**Exercise brief**.
Entries in the following listing are to be copied exactly as they stand.
####
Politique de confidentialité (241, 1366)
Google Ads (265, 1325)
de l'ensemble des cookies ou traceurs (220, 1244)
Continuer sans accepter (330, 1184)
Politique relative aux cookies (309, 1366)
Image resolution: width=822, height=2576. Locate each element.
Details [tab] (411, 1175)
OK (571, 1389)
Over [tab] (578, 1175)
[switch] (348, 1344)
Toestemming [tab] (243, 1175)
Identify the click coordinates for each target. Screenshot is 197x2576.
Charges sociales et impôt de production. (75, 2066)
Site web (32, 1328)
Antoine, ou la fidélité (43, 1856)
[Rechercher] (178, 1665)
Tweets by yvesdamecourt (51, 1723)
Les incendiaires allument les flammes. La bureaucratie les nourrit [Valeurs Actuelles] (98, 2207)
####
**Answer for this exercise**.
Politique de confidentialité (241, 1366)
Google Ads (265, 1325)
de l'ensemble des cookies ou traceurs (220, 1244)
Continuer sans accepter (330, 1184)
Politique relative aux cookies (309, 1366)
Image resolution: width=822, height=2576. Locate each element.
Details [tab] (411, 1175)
OK (571, 1389)
Over [tab] (578, 1175)
[switch] (348, 1344)
Toestemming [tab] (243, 1175)
Identify the click coordinates for each target. Screenshot is 197x2576.
Charges sociales et impôt de production. (75, 2066)
Site web (32, 1328)
Antoine, ou la fidélité (43, 1856)
[Rechercher] (178, 1665)
Tweets by yvesdamecourt (51, 1723)
Les incendiaires allument les flammes. La bureaucratie les nourrit [Valeurs Actuelles] (98, 2207)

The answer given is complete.